Hook E B, Regal R R
School of Public Health, University of California, Berkeley 94720.
Am J Epidemiol. 1993 May 15;137(10):1148-66. doi: 10.1093/oxfordjournals.aje.a116618.
Capture-recapture methods in epidemiology analyze data from overlapping lists of cases from various sources of ascertainment to generate estimates of missing cases and the total affected. Applications of these methods usually recognize the possibility of, and attempt to adjust for, nonindependent ascertainment by the various sources used. However, separate from the issue of dependencies between sources is the complexity of within source variation in probability of ascertainment of cases, e.g., variation in ascertainment by population subgroups, such as socioeconomic classes, races, or other subdivisions. The authors present a general approach to this issue for the two-source case that takes account of not only biases that arise from such "variable catchability" within sources but also the separate complexity of dependencies between sources. A general formula, (K - delta)/(K + delta), is derived that allows simultaneous calculation of the effects of variable catchability, delta, and source dependencies, delta, upon the accuracy of the two-source estimate. The effect of variable catchability upon accuracy and applications to data by race on the neurodegenerative disorder, Huntington's disease, are presented. In the latter analysis, multiple different two-source estimates of prevalence were made, considering each source versus all others pooled. Most of the likely bias was found to be due to source dependencies; variable catchability contributed relatively little bias. Multiple poolings of all but one source may prove a generally efficient method for overcoming the problem of likely variable catchability, at least when there are data from many distinct sources.
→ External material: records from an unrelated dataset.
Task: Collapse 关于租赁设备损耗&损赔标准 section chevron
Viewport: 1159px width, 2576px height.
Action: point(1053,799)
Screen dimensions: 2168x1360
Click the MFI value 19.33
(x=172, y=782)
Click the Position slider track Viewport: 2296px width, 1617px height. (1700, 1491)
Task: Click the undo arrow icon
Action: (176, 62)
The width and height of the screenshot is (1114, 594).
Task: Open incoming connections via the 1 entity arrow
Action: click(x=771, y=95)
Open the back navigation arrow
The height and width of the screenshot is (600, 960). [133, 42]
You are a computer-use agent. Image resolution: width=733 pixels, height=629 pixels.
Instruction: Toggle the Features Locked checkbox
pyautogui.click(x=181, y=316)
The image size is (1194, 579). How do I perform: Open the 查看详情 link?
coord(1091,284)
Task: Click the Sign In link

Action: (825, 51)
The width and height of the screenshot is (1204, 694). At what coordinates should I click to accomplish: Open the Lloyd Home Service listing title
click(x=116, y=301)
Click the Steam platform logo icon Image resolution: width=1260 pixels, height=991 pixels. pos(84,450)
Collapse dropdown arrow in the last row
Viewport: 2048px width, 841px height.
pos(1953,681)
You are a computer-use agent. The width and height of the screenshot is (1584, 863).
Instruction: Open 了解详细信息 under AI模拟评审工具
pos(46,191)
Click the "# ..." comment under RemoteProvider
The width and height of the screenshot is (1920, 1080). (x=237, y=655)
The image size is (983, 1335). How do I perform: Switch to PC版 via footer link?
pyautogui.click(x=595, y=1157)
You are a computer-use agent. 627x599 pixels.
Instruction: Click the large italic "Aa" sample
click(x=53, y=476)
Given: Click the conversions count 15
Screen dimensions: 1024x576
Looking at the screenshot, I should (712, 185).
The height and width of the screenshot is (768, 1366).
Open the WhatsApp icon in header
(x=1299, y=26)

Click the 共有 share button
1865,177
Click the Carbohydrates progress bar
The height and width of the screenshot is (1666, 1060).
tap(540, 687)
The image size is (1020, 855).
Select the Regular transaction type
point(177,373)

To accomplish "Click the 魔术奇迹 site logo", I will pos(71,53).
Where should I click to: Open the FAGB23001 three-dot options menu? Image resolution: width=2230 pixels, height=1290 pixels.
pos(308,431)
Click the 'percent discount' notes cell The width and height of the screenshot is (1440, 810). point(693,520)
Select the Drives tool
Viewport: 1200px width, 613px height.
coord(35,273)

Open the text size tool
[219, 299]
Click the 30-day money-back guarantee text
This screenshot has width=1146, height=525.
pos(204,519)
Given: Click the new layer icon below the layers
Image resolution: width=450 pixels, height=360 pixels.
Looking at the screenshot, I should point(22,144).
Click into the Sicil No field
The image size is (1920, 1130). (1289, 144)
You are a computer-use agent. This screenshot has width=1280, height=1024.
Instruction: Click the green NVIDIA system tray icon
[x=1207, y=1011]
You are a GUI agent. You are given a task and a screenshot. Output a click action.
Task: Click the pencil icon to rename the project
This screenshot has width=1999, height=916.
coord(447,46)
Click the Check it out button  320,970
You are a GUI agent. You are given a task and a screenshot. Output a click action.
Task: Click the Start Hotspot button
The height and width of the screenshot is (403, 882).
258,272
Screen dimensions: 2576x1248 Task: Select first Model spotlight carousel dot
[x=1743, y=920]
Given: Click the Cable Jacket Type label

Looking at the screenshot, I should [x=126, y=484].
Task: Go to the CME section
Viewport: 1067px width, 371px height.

流行病学中的捕获-再捕获方法分析来自不同确诊来源的重叠病例列表中的数据,以生成缺失病例和总受影响人数的估计值。这些方法的应用通常认识到不同来源的非独立确诊可能性,并试图对此进行调整。然而,除了来源之间的依赖性问题之外,病例确诊概率在来源内部的变化也很复杂,例如,按社会经济阶层、种族或其他细分等人群亚组的确诊差异。作者针对两源情况提出了一种解决此问题的通用方法,该方法不仅考虑了来源内部这种“可变捕获率”产生的偏差,还考虑了来源之间依赖性的单独复杂性。推导出了一个通用公式(K - δ)/(K + δ),该公式可以同时计算可变捕获率δ和来源依赖性δ对两源估计准确性的影响。本文展示了可变捕获率对准确性的影响以及将其应用于神经退行性疾病亨廷顿舞蹈症按种族划分的数据。在后者的分析中,考虑了每个来源与所有其他来源合并的情况,对患病率进行了多种不同的两源估计。发现大部分可能的偏差是由于来源依赖性;可变捕获率造成的偏差相对较小。除一个来源外,对所有其他来源进行多次合并可能是克服可能的可变捕获率问题的一种普遍有效的方法,至少在有来自许多不同来源的数据时是这样。